Or as the report’s abstract puts it,

‘network neutrality’ proposals … seek to mandate an inflexible set of rules that would foreclose or severely limit many market transactions. Our model reveals that under plausible conditions, rules that prohibit efficient commercial transactions between content and broadband service providers could, in fact, be bad for all participants: consumers would pay higher prices, the profits of the broadband service provider would decline, and the sales of Internet content providers would also decline. Moreover, rules that prohibit the market from contracting efficiently may shift sales from content providers to the broadband provider’s content affiliate, a result entirely inconsistent with the stated desire of network neutrality proponents.
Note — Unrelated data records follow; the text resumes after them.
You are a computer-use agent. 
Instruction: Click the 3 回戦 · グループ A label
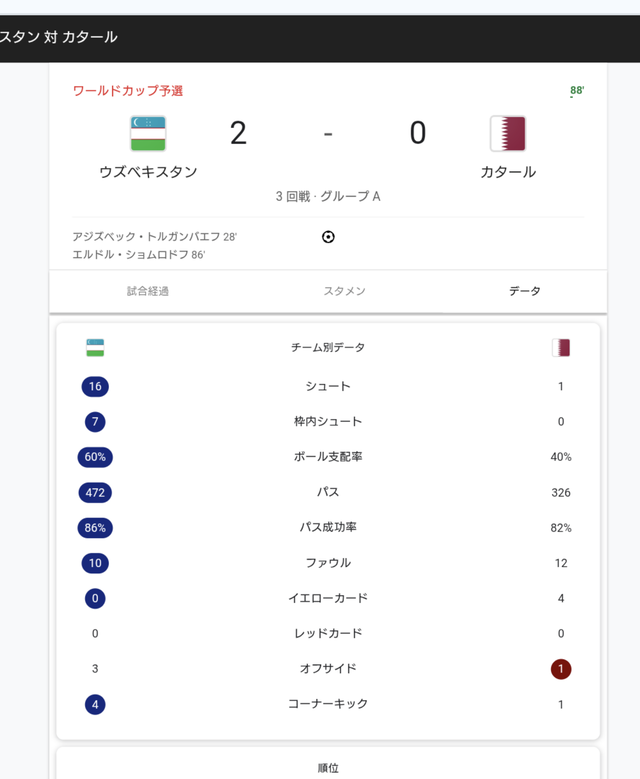pyautogui.click(x=328, y=196)
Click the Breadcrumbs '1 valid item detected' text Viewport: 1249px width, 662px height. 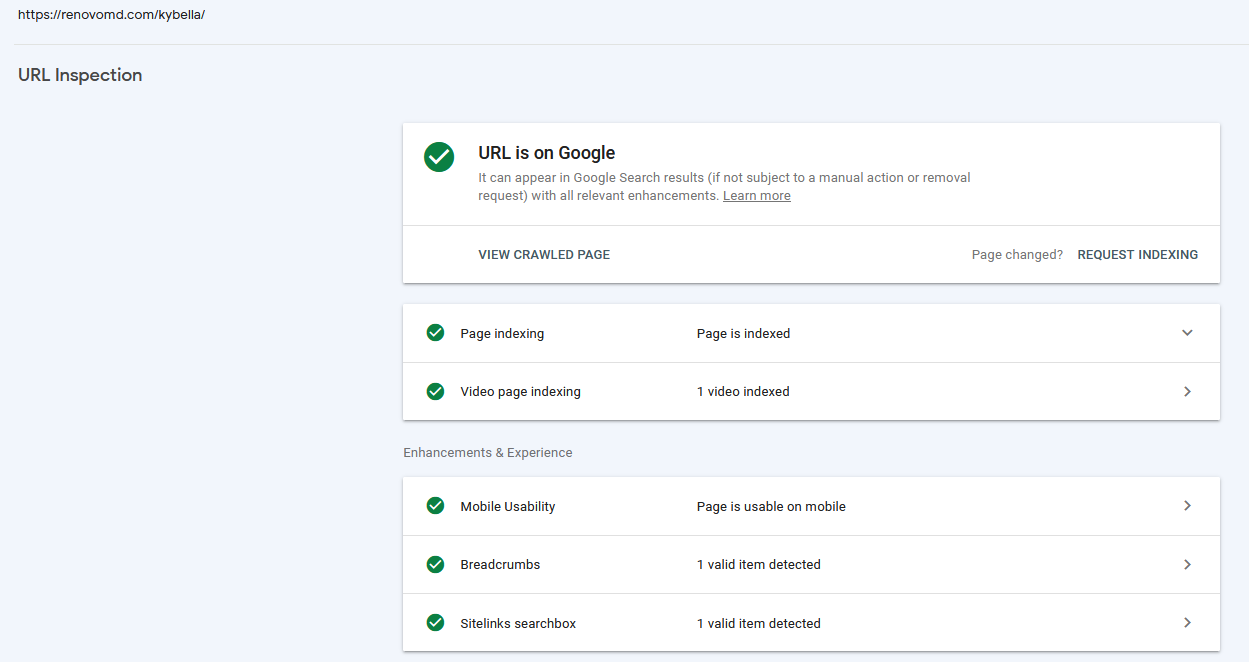[759, 565]
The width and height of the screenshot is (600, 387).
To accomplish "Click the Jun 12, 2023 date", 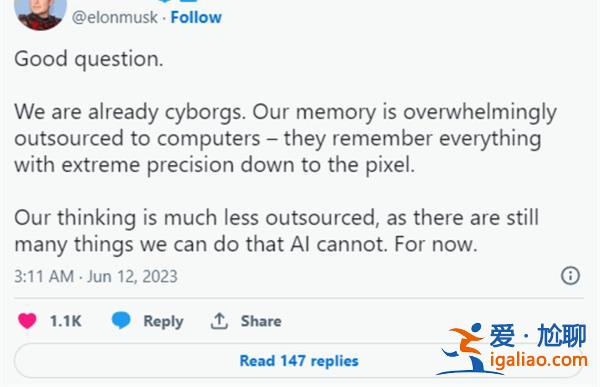I will click(132, 276).
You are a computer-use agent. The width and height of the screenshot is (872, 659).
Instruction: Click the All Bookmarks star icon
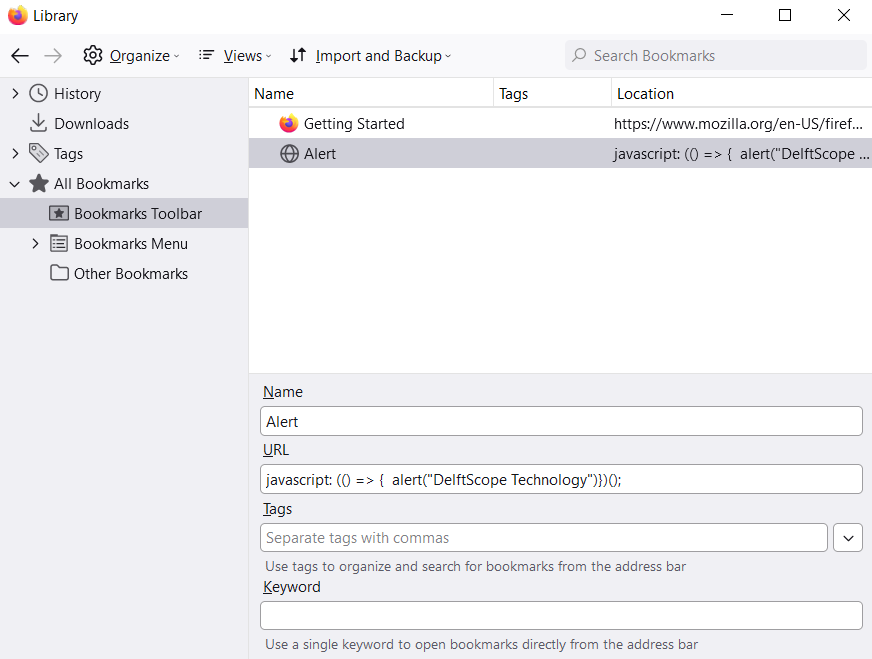(39, 184)
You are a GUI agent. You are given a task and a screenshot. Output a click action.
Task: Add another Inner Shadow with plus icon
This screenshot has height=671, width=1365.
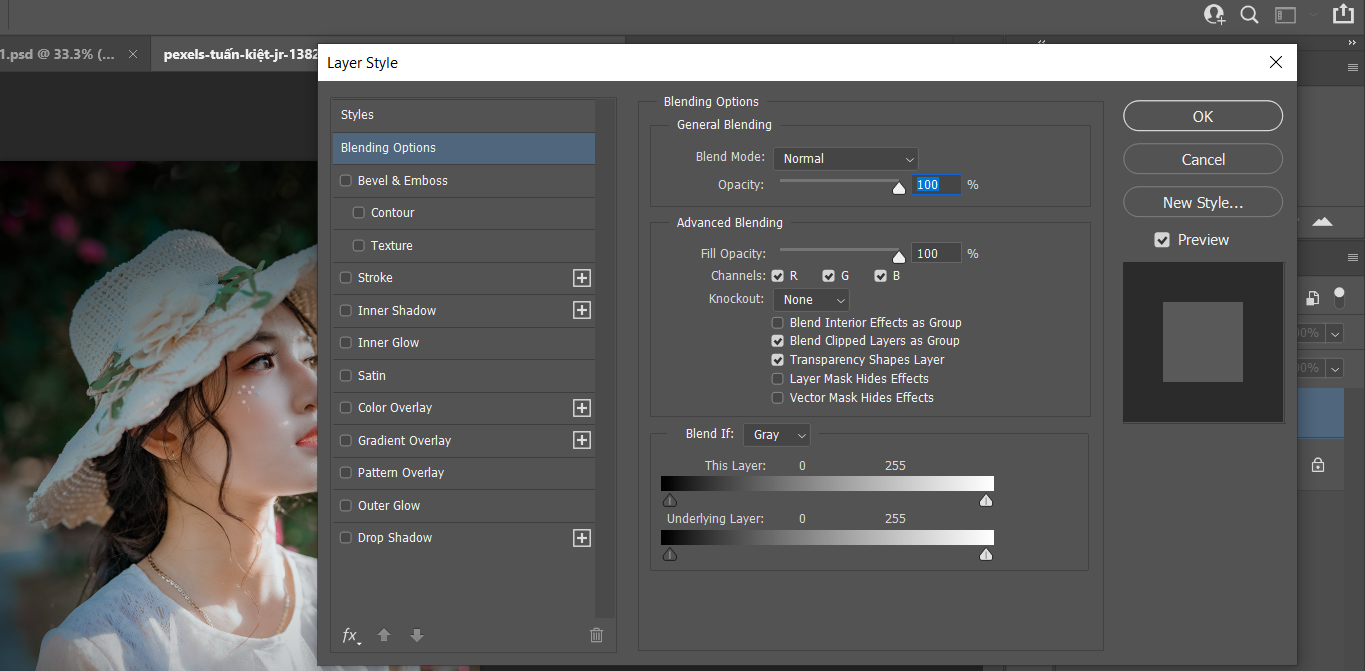[581, 310]
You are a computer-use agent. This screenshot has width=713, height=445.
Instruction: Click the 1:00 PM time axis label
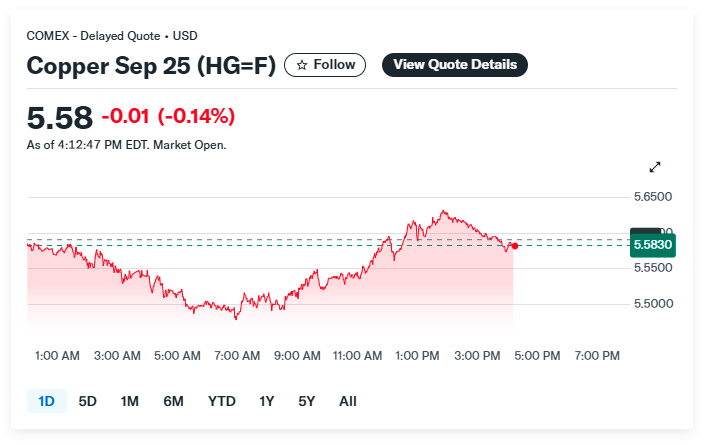tap(417, 355)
Got that? Net neutrality is not only a terrible idea that would hurt everybody involved, the likely actual effects of net neutrality regulations could actually bring about the world of ISP-centric online services that supporters of Dorgan-Snowe fear. With evidence like this mounting, we’re surprised they continue to back such an obviously flawed bill.

To read the full thing in PDF form, click here.

Like the Deloitte & Touche report last month, or the many independent experts and Internet pioneers including Robert Kahn and Dave Farber, by the time we get to Phoenix there are plenty of expert voices calling for the government to refrain from messing with the Internet. But more are always welcome.